Setting up a supply chain
Before moving to Haiti in June 2018, my goal was to have products ready by November and open our shop by the end of the year. Within a month, I realized that was unrealistic. In Haiti, mastering raw material sourcing, quality and consistency of products, and the exact timing of production and shipping, requires ample time and research. Once I created a new launch timeline with my specific goals outlined, it be-came clear that June 2019, a year into my time living in Haiti, would be a feasible “launch month.”
The lack of consistent infrastructure became the greatest struggle in tackling the supply chain. I wanted most of the raw materials to be purchased locally to infuse the local economy. Yet it was a challenge in sourcing consistent materials. Most of what we purchased was imported, and each “supply run” involved a long car ride to the market.
As an American female, I was never comfortable making trips by myself, so it also involved finding an available driver working for our organization who could take time from their busy day to take me and negotiate the price of goods. I collected supply lists from teachers (who wrote in Creole) and translated them in advance, hoping to purchase the right items at the market. The whole process was such a head-ache it caused teachers to go long periods without the materials needed to teach. It became obvi-ous something needed to change.
Thankfully, I’m an IE and love changing processes. After crafting a flowchart of possibilities, it became apparent the most effective way to source and obtain materials was for professors to purchase their own supplies. But handing out money wasn’t the way to go about it; checks and balances are important in any organization. I created an order form for teachers they had to fill out to request money for materials. They had to relate their purchase to a specific objective from their curriculum and give an estimated cost per item. I would take those estimates and run them past a few trusted advisers to validate the costs. Once validated, I would provide the money requested and require professors to return a revised form listing actual costs paid, as receipts aren’t provided at markets where most items are purchased. The professors rose to the occasion and proved responsible and consistent in restocking their raw materials.

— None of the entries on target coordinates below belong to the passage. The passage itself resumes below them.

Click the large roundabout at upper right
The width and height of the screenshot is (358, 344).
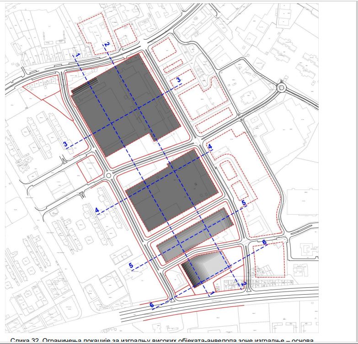pos(282,87)
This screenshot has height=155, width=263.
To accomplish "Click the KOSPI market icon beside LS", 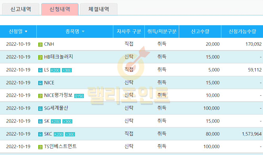I will pos(40,70).
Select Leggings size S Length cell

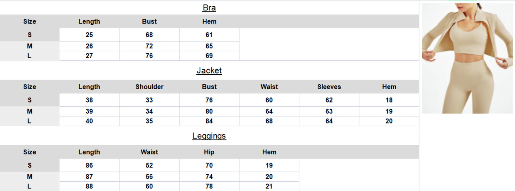pos(89,166)
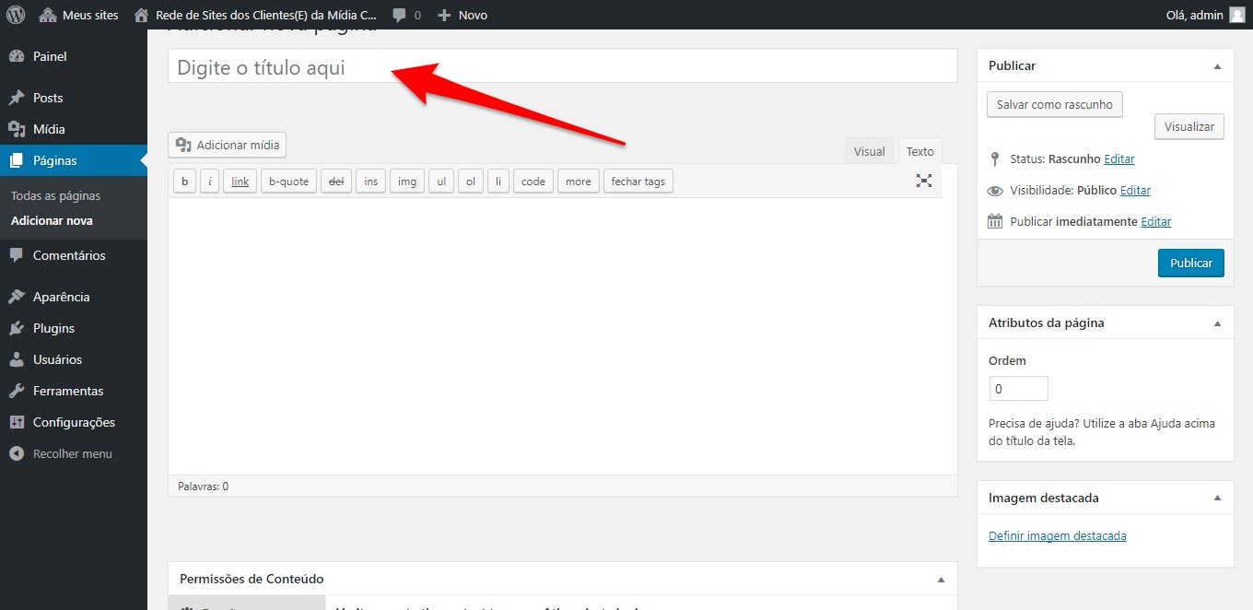
Task: Collapse the Atributos da página panel
Action: [1217, 323]
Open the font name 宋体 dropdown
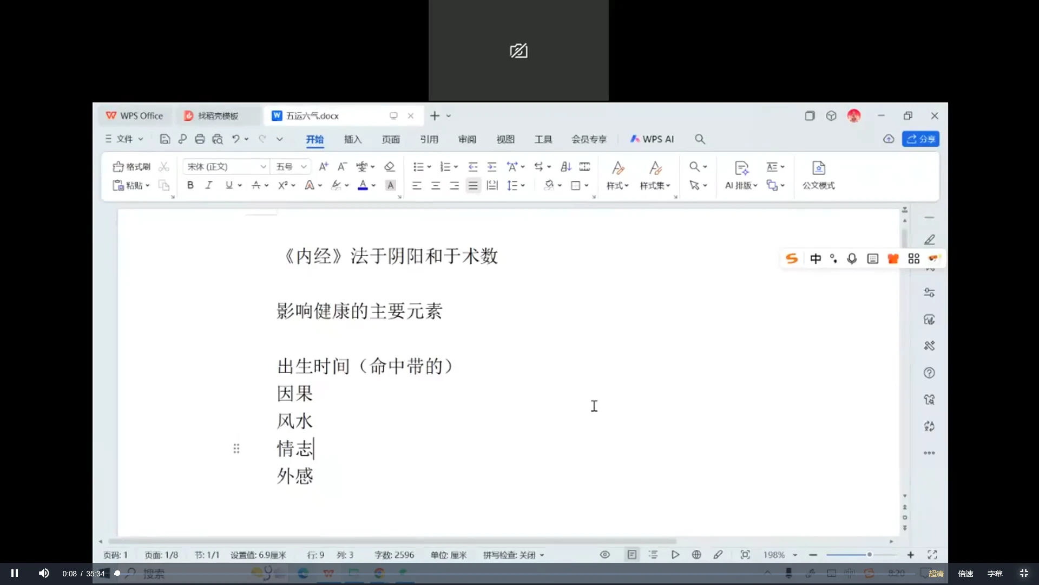The height and width of the screenshot is (585, 1039). [x=263, y=167]
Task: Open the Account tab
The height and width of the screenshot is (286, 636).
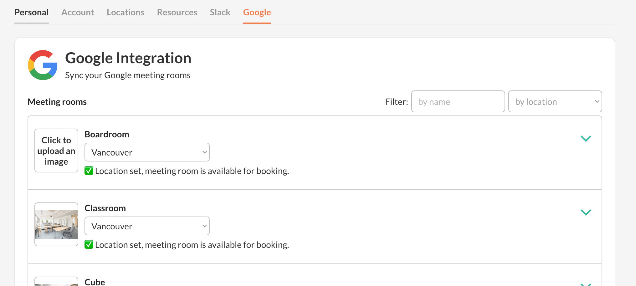Action: click(78, 13)

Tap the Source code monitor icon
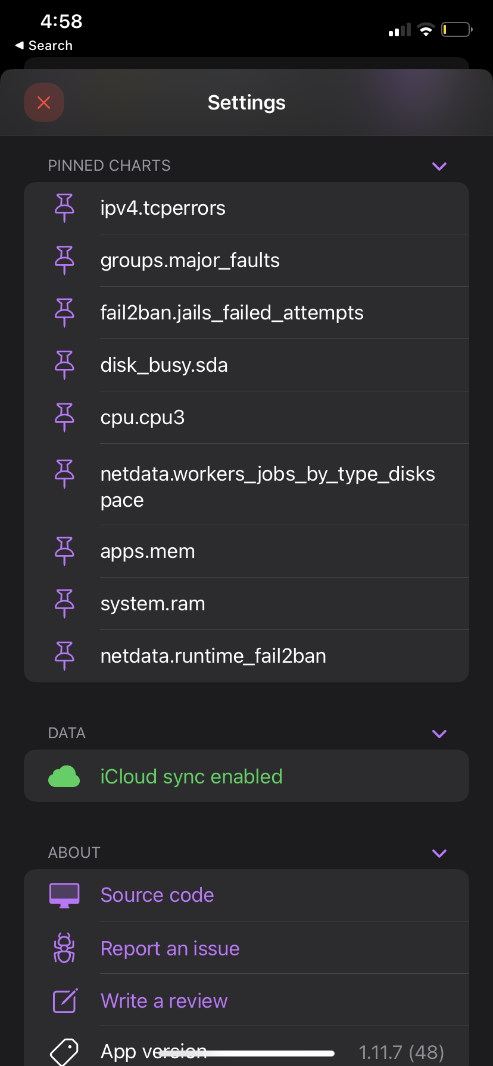tap(64, 895)
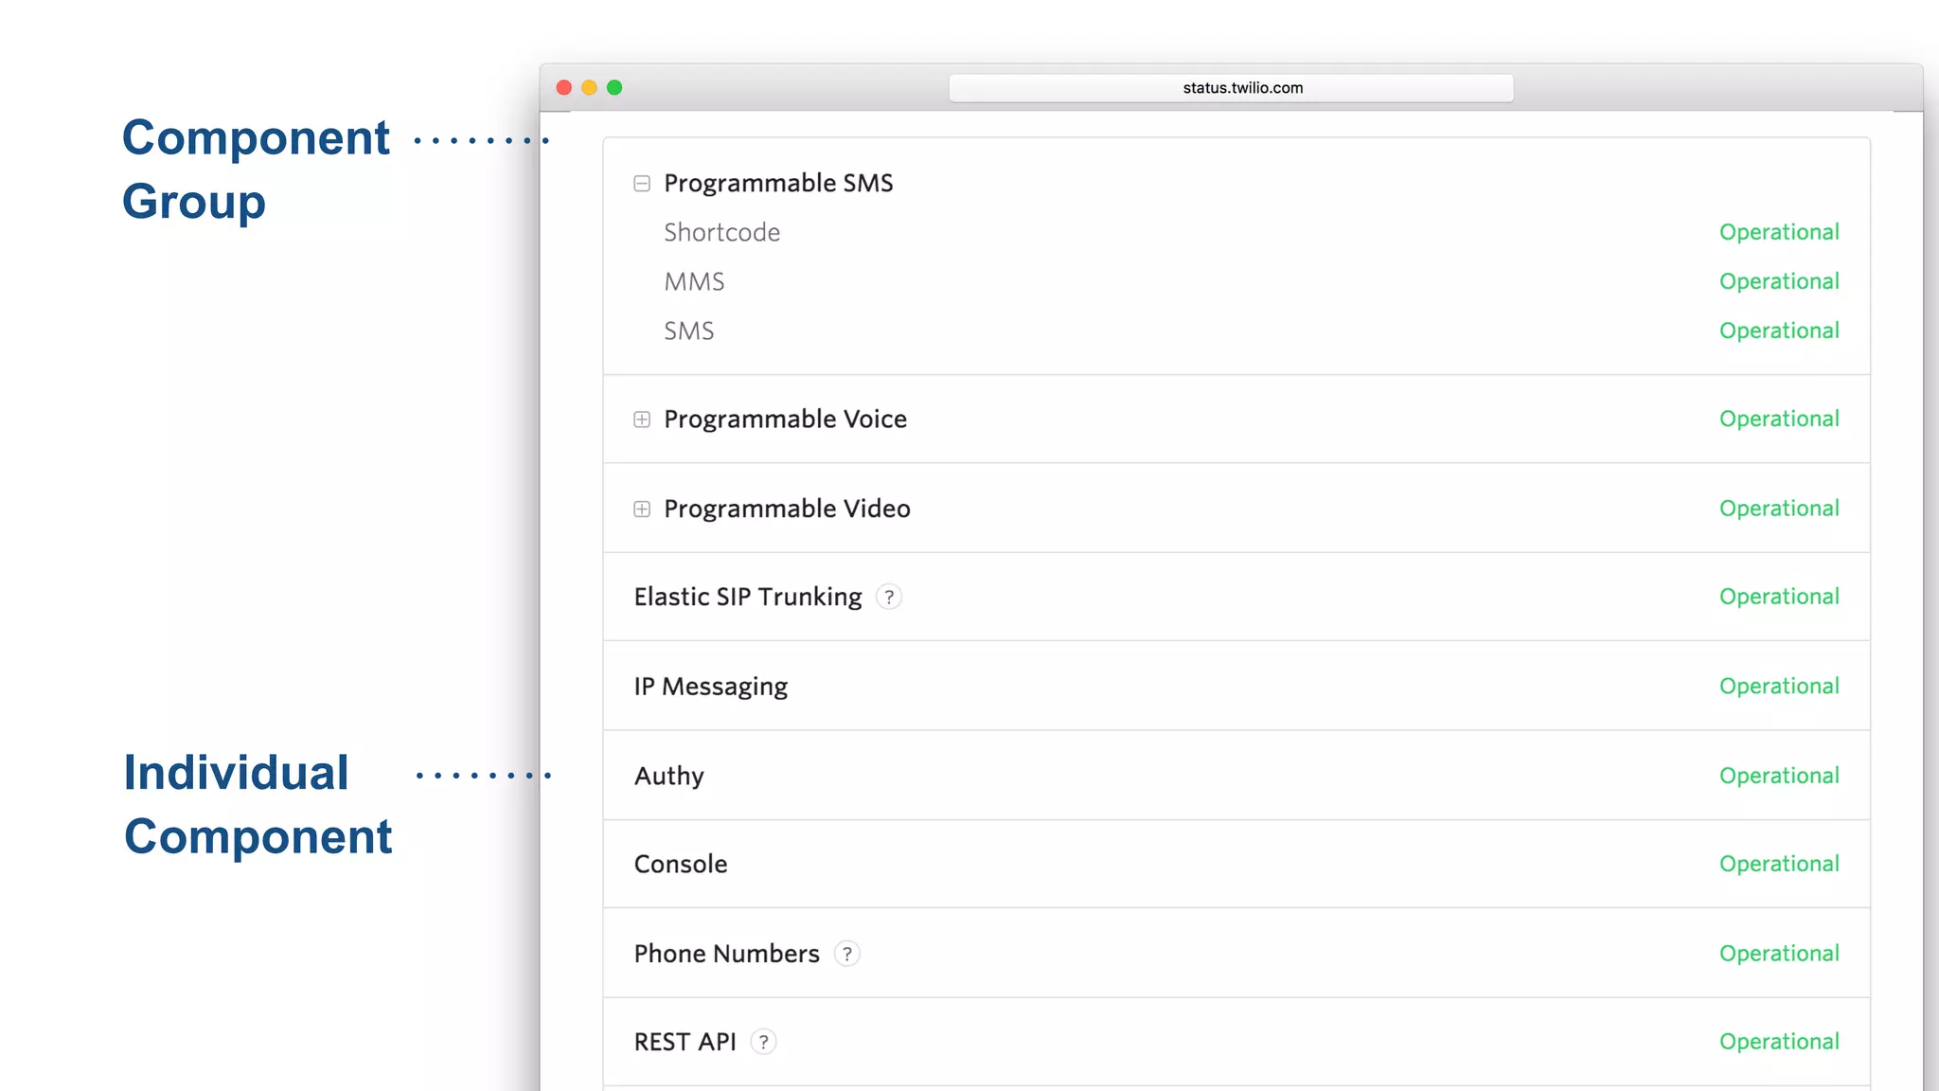This screenshot has height=1091, width=1939.
Task: Click the IP Messaging component name
Action: 710,687
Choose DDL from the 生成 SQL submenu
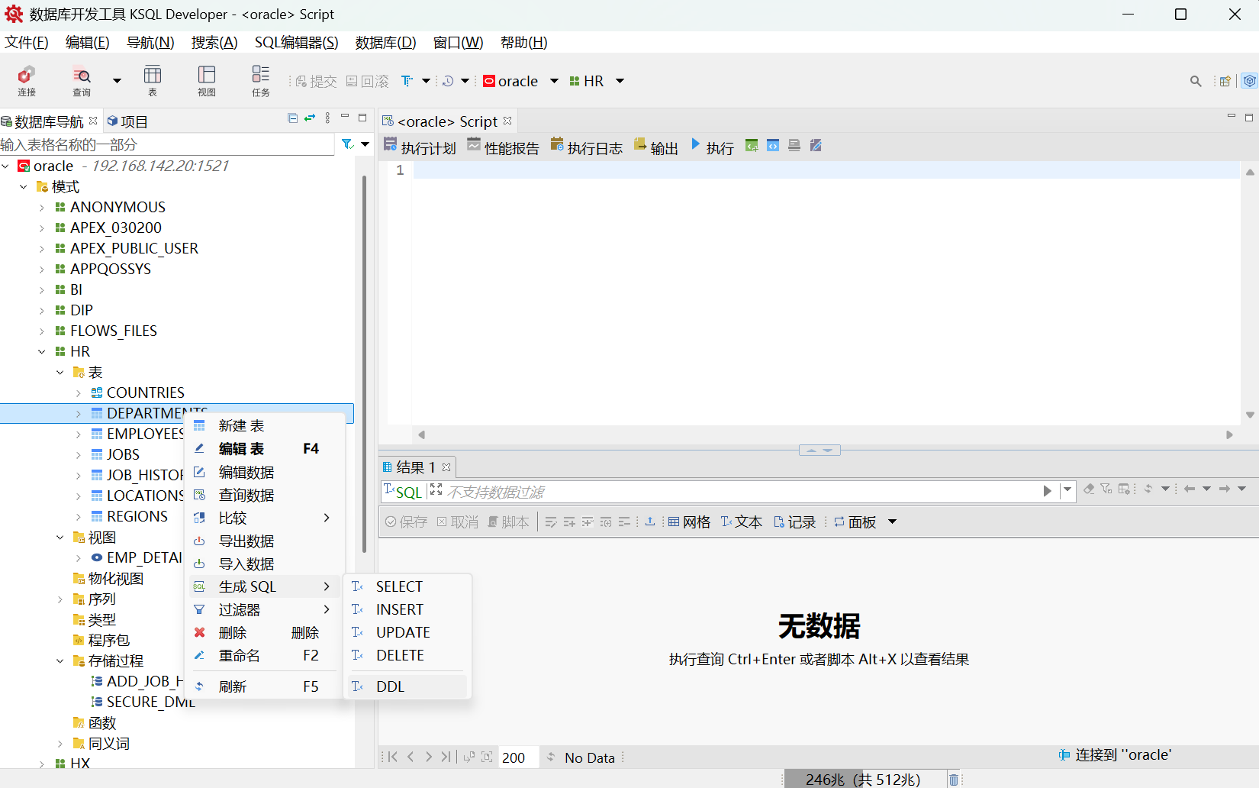Image resolution: width=1259 pixels, height=788 pixels. coord(390,686)
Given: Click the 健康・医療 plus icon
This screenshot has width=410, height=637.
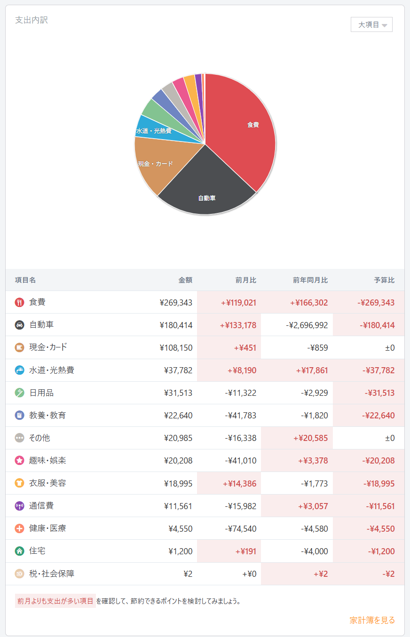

With the battle of raw materials seemingly tackled, I moved on to other issues. Consistency and quality of products was the next challenge, which warranted the use of visual aids and my knowledge of workflow design. Visual aids were the greatest way to ensure that classes crafting products were producing only those that were marketable, and pictures are worth a thousand words in any language.
Once students began to make products, I photographed examples of the good, the bad and the ugly (in the eyes of American consumers) so each professor knew how to properly instruct students. For example, bracelets full of beads depicting the Haitian flag and made for a petite Haitian wrist would not be as marketable as an adjustable, multicolored bracelet.
Our professors were the greatest help in enacting this process of “quality control” because they were not interested in accepting anything less than perfection from students. Once we were on the same page about the look of our products, visual aids served as reminders to professors, who then ran the show. I always heard successful people talk about how empowering your team is the best way to achieve results. Throughout our supply chain setup, I’ve learned just how true that is.
Since June 2018 when I started this journey, I experienced countless failures and miscommunications. But the end goal is too good to give up. I add processes and eliminate those that prove ineffectual to try and create a professional school that is empowering for our teachers and students alike. I don’t plan on staying in Haiti forever, so every time I implement something new, I must ask: “Will this be successful when I leave?”
The answer must be “yes.” The need for effective training and true employment is too great, and the lives of Imagine Missions’ professors and students alike are too important.